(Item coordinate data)
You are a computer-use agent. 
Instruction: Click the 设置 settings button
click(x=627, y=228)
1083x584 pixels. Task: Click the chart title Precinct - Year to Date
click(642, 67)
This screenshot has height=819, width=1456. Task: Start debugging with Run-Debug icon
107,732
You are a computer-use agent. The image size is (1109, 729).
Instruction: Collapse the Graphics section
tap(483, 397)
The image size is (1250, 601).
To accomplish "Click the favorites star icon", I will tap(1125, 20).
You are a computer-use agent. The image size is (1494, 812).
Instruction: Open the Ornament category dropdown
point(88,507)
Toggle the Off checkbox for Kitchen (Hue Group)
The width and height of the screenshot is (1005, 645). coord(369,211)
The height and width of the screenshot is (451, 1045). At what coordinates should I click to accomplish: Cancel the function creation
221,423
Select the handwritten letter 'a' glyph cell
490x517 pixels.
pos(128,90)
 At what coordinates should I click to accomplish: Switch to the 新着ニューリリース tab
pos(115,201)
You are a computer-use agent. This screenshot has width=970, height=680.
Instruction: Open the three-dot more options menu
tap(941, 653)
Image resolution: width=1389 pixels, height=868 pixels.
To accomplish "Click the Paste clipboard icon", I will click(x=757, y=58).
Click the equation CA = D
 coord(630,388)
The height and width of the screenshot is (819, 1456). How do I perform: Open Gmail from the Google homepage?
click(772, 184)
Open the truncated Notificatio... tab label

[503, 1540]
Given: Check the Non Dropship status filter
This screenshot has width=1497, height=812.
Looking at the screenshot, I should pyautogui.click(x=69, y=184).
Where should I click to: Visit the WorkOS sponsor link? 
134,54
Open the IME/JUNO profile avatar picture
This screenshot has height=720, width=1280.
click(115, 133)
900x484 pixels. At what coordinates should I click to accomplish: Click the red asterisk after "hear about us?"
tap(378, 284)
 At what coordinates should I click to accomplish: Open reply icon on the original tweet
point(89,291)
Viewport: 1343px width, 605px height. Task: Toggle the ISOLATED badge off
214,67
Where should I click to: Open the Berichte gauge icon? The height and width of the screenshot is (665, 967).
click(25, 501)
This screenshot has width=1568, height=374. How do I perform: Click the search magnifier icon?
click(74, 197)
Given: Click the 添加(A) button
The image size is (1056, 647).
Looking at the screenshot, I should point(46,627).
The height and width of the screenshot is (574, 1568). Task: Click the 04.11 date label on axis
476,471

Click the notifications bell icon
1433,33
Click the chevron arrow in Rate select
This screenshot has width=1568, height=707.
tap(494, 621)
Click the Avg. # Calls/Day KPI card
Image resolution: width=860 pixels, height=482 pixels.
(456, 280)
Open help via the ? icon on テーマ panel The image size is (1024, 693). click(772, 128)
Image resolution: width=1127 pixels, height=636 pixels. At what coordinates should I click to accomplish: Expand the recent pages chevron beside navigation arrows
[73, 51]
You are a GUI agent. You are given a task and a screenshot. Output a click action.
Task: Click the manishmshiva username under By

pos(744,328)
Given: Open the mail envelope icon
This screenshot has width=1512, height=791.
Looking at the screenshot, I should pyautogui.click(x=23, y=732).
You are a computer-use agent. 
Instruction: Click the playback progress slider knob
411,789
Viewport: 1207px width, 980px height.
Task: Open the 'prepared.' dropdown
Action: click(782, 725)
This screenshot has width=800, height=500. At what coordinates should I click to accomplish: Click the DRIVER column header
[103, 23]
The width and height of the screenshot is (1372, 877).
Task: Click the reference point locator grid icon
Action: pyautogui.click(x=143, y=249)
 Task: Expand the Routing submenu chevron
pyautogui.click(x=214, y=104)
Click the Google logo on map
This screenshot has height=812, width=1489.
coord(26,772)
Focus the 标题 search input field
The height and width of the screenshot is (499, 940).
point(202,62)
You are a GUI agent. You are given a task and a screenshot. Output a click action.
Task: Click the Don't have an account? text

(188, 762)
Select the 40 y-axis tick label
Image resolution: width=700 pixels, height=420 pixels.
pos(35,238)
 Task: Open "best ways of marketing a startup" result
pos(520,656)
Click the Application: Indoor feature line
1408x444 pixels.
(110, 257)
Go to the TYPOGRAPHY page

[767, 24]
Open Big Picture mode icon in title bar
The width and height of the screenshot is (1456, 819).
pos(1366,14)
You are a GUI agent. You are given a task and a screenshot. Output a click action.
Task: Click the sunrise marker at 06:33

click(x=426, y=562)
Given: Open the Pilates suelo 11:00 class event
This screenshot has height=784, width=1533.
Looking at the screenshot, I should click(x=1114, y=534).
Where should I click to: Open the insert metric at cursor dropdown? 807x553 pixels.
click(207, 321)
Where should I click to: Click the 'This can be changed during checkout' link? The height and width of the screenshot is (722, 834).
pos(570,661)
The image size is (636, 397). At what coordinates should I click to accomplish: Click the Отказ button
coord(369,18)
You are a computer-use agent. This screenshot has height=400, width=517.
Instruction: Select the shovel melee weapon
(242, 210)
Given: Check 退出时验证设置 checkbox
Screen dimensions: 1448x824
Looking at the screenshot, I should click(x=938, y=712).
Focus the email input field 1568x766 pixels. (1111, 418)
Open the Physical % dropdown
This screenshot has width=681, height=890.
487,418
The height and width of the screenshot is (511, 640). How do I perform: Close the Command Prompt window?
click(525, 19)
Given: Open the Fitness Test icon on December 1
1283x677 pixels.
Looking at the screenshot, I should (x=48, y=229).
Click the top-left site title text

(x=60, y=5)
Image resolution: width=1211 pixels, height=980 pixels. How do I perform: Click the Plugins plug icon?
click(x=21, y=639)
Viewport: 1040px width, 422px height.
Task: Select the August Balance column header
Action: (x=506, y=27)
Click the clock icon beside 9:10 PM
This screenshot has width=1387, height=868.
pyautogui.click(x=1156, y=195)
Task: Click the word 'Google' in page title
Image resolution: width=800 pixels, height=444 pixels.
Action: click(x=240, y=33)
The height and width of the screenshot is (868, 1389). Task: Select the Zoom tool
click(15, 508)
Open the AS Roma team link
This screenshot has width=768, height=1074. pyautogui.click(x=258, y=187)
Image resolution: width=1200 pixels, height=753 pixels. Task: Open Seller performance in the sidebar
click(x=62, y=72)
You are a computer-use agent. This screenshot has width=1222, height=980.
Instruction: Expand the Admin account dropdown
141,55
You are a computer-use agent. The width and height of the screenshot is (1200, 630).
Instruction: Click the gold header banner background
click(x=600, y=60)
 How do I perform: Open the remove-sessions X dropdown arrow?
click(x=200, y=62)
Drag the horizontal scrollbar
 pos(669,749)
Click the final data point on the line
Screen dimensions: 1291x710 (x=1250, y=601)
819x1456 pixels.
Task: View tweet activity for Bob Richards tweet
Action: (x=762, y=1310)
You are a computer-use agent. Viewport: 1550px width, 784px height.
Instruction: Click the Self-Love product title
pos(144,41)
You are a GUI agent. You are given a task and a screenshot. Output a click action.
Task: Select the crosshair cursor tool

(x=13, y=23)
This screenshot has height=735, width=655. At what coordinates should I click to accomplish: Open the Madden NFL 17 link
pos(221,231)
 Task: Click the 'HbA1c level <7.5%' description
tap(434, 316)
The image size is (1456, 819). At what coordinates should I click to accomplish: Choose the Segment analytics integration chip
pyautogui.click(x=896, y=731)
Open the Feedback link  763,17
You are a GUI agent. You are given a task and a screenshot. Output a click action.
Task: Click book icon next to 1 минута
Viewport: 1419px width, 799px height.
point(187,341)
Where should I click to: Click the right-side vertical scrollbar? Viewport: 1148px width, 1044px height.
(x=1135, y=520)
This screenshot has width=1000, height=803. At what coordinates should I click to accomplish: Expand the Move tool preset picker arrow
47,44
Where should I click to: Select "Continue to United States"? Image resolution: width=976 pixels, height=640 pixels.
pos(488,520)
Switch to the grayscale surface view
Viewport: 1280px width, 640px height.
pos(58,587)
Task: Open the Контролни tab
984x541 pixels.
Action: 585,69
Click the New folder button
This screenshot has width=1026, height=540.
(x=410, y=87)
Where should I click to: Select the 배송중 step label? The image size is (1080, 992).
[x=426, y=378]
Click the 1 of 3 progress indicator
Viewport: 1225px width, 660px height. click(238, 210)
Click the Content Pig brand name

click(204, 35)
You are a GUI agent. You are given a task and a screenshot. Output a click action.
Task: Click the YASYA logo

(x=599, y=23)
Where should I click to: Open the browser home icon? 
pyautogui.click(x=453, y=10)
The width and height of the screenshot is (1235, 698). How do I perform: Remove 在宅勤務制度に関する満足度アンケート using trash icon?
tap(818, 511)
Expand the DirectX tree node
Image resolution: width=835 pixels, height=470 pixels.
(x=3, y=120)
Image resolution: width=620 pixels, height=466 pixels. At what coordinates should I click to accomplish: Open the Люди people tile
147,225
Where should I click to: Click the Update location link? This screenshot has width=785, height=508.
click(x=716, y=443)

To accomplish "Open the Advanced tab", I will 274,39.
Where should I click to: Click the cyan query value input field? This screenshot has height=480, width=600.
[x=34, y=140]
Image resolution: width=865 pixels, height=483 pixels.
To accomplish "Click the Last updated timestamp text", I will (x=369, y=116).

■ **Problem to solve**: Reproduce the material word for word, starting at its first line and continuing through the line that contains "pos(128,90)", with both of those lines included.

■ **Exercise output**:
You are a computer-use agent. 
Instruction: Click the 设置 settings button
click(x=627, y=228)
1083x584 pixels. Task: Click the chart title Precinct - Year to Date
click(642, 67)
This screenshot has height=819, width=1456. Task: Start debugging with Run-Debug icon
107,732
You are a computer-use agent. The image size is (1109, 729).
Instruction: Collapse the Graphics section
tap(483, 397)
The image size is (1250, 601).
To accomplish "Click the favorites star icon", I will tap(1125, 20).
You are a computer-use agent. The image size is (1494, 812).
Instruction: Open the Ornament category dropdown
point(88,507)
Toggle the Off checkbox for Kitchen (Hue Group)
The width and height of the screenshot is (1005, 645). coord(369,211)
The height and width of the screenshot is (451, 1045). At what coordinates should I click to accomplish: Cancel the function creation
221,423
Select the handwritten letter 'a' glyph cell
490x517 pixels.
pos(128,90)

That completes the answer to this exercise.